Last edited: Oct 8, 2007
8. Oct 8, 2007

### stewartcs

First thing I see wrong is that you have forgotten g in this equation. The weight of a column of water is equal to pVg, where p is the density, g is gravitational acceleration, and V is the volume. All you have in your equation is the volume times the density of water.

Also, the density of air at STP is about 1.2 kg/m^3, not 1.02. The volume of air (V) is also decreasing (approaching zero) as the "bubble" moves up the tube. So from your equations you would actually have division by zero which mean an infinite acceleration. This should alert you to a problem.

The whole approach to the problem is wrong. You need to draw a free body diagram of the problem and look at the NET force.

F = ma really means Fnet = ma.

Last edited: Oct 8, 2007
9. Oct 8, 2007

### A(s)

i suppose i should edit that post.. i was in a rush to get to class, and made some mistakes... the 1.02 was a typo, and i meant to say that the mass of water was equal to
pi (r^2) h (1000)

in that way i could say that force divided by the mass (being acted on) should equal the acceleration

the volume of air is actually increasing as the bubble moves up the tube due to the decrease in pressure, but i spared you that part of the equation, by simply saying V to simplify things and look at the root of whatever mistake I may be making

The free body diagram should help, i suppose i will try that now

Last edited: Oct 8, 2007
10. Oct 8, 2007

### stewartcs

I was assuming that V(1.02) was the atmospheric head pressure. I was also assuming once the seal was removed the water would shoot up the tube and push the air out of the tube. If so, the head pressure due to the atmosphere would be decreasing.
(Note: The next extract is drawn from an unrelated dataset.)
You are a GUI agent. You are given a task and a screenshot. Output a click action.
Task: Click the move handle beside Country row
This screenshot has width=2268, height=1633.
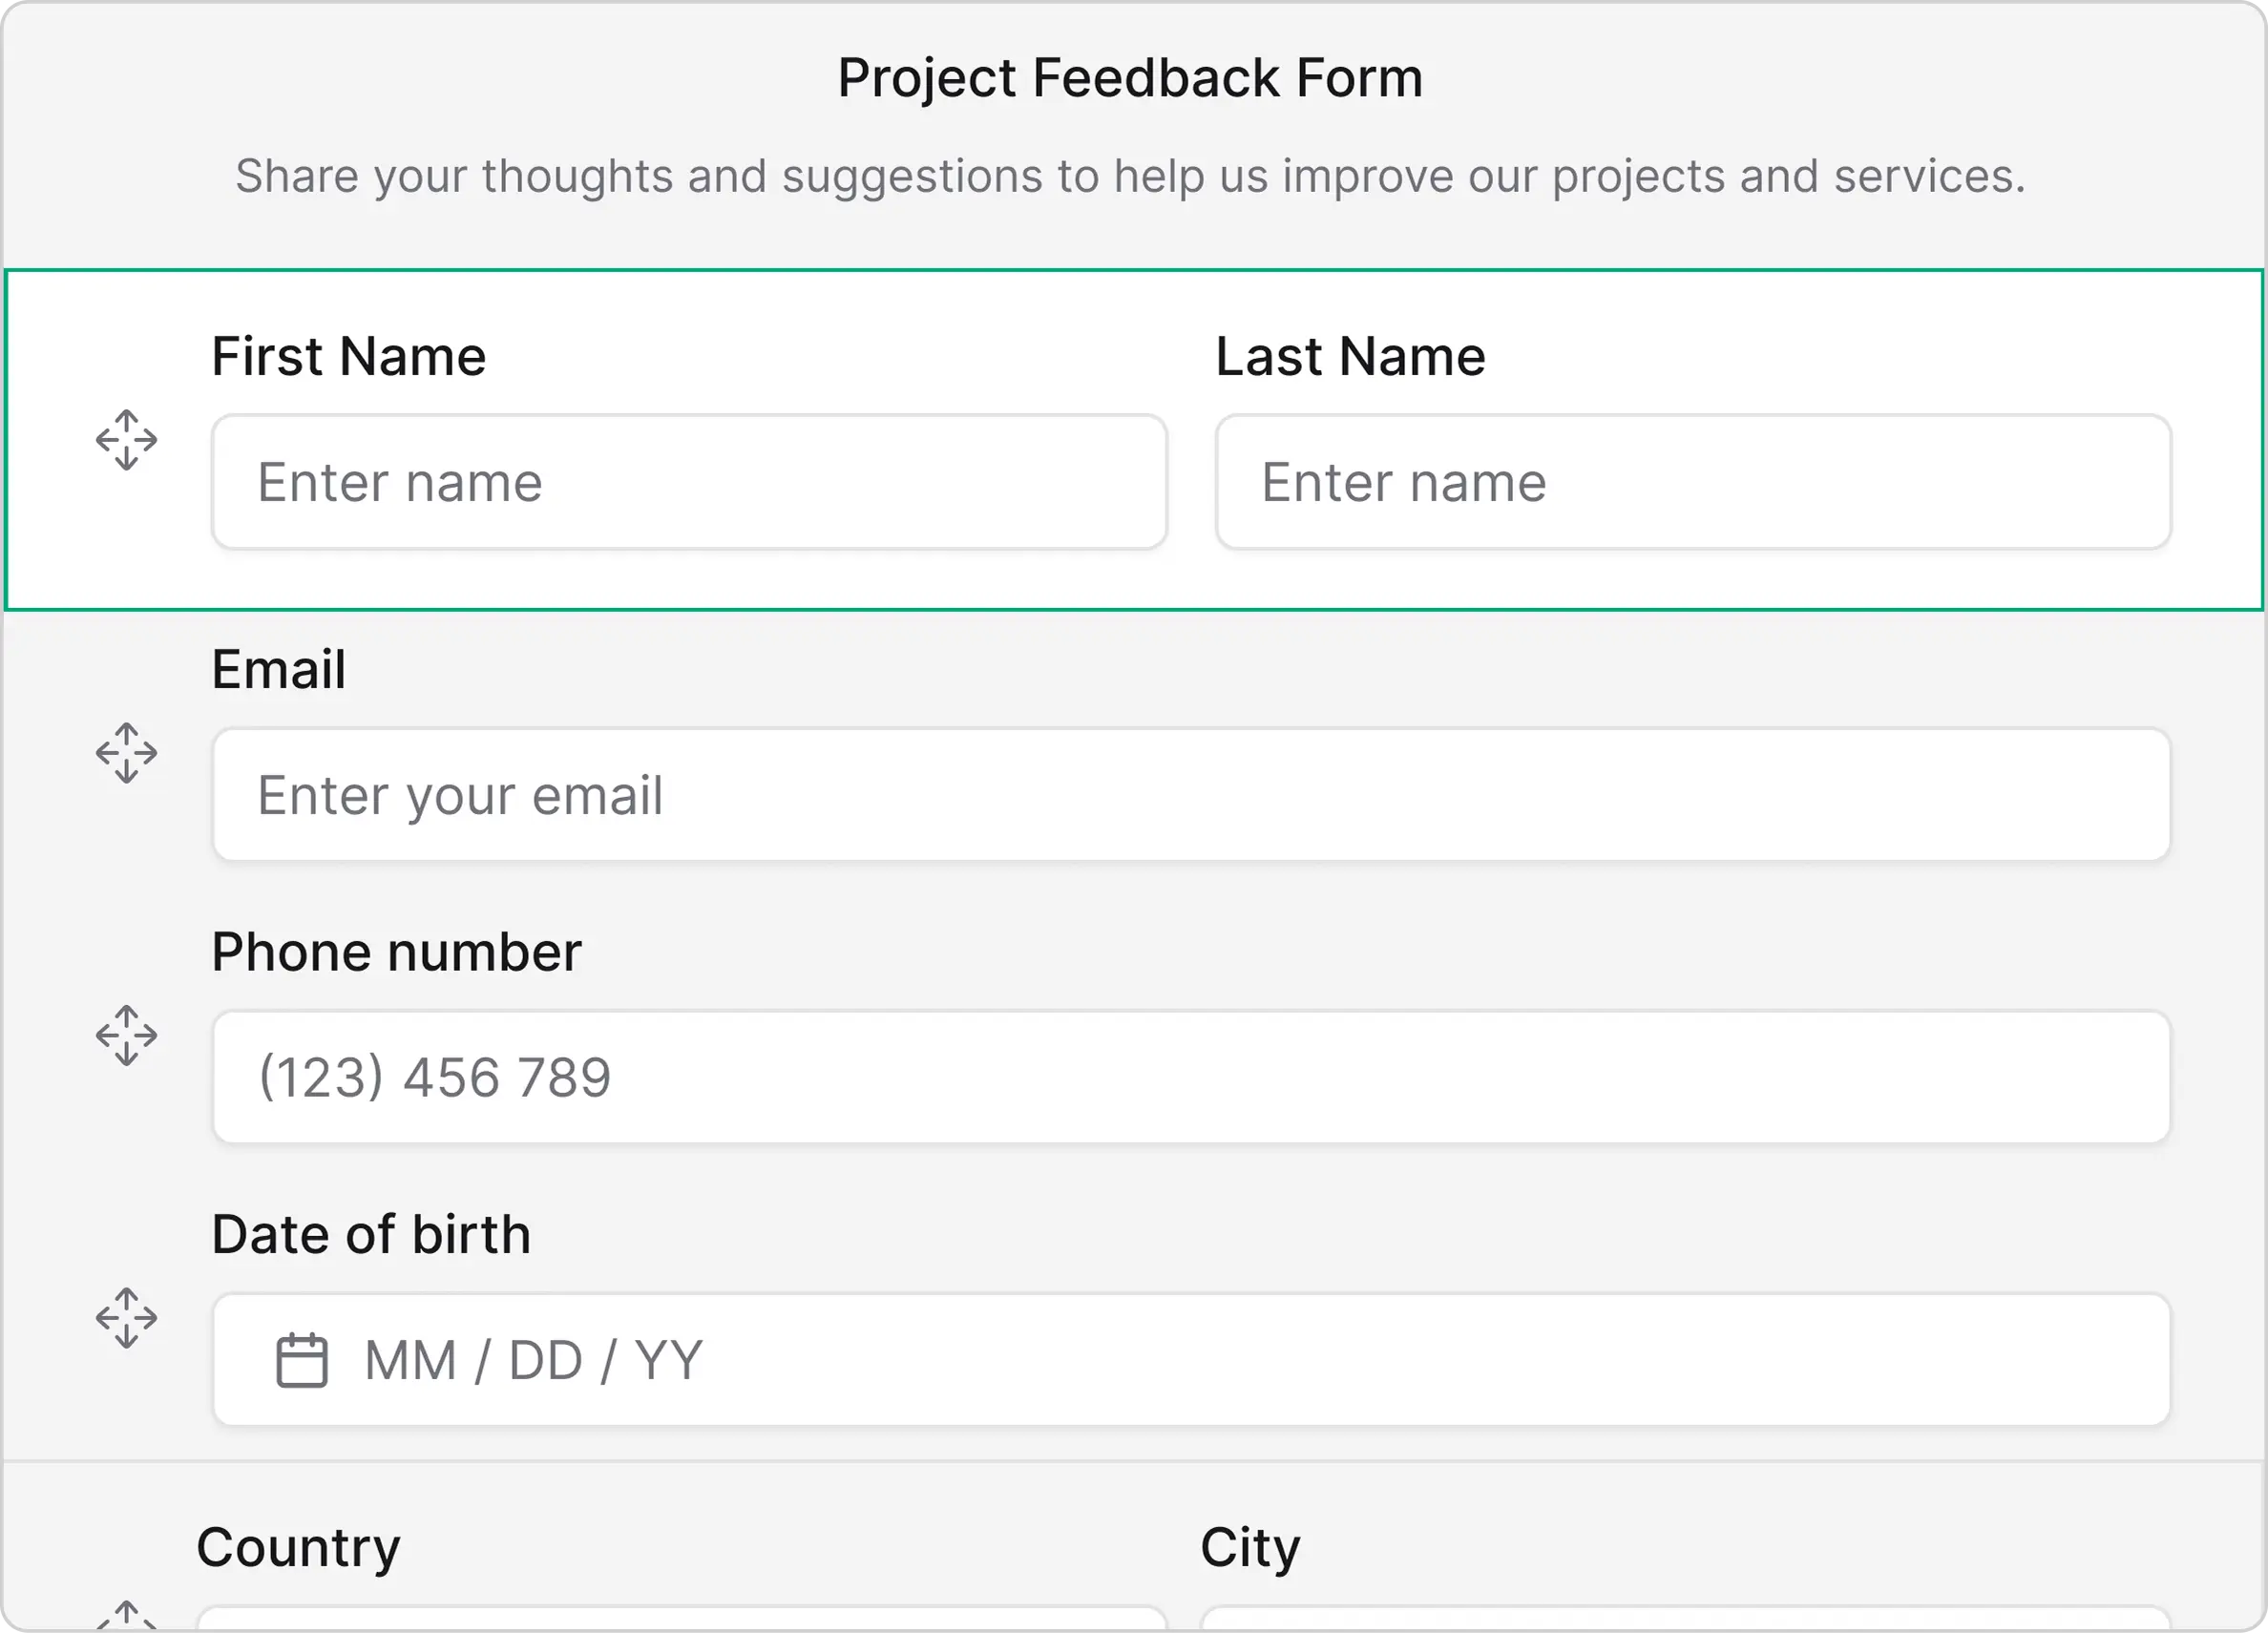coord(126,1617)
With those assumptions, once the seal is removed the pressure acting on control volume of water (1kg mass in this case) would start to decrease proportionally with the height of the fluid column due to the increasing weight of the fluid column (water is entering the tube from below since the pressure is higher than atmospheric). That is to say that the pressure differential at point X (where the seal was) between the fluid column in the tube and the hydrostatic force of the tank of water at point X (or whatever the tube is submerged in) is decreasing (and will eventually equal zero).
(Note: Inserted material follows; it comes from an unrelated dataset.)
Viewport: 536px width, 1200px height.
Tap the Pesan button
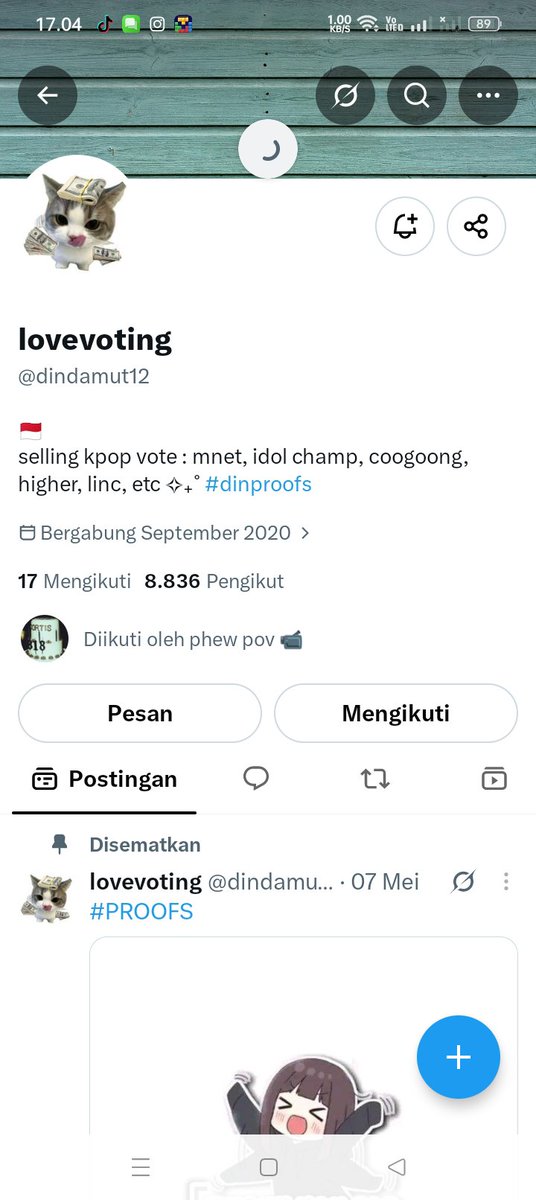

If the pressure (P = F/A) at the bottom of the tube is great enough initially, the acceleration will exceed (at least temporarily) g. However, it will be constantly decreasing as the fluid is pushed up the tube. It is slowing down due to gravity and fluid drag. Eventually the fluid will stop moving up the tube and be in static equilibrium with a "U-Tube" effect.

11. Oct 8, 2007

### A(s)

i am going to class now, if you have any other input, about anything else that could be wrong with the acceleration at the surface, please let me know and i will check it when i get back

12. Oct 8, 2007

### stewartcs

Also, the fluid may actually shoot out of the top of the tube, in which case the control fluid would still have some acceleration remaining (or deceleration in this case).

13. Oct 8, 2007

### A(s)

those assumptions probably arose from my fault in not being specific enough...

the system's initial starting point could be at any depth say 200m, and with a larger bubble, bigger straw/tube radius, ect.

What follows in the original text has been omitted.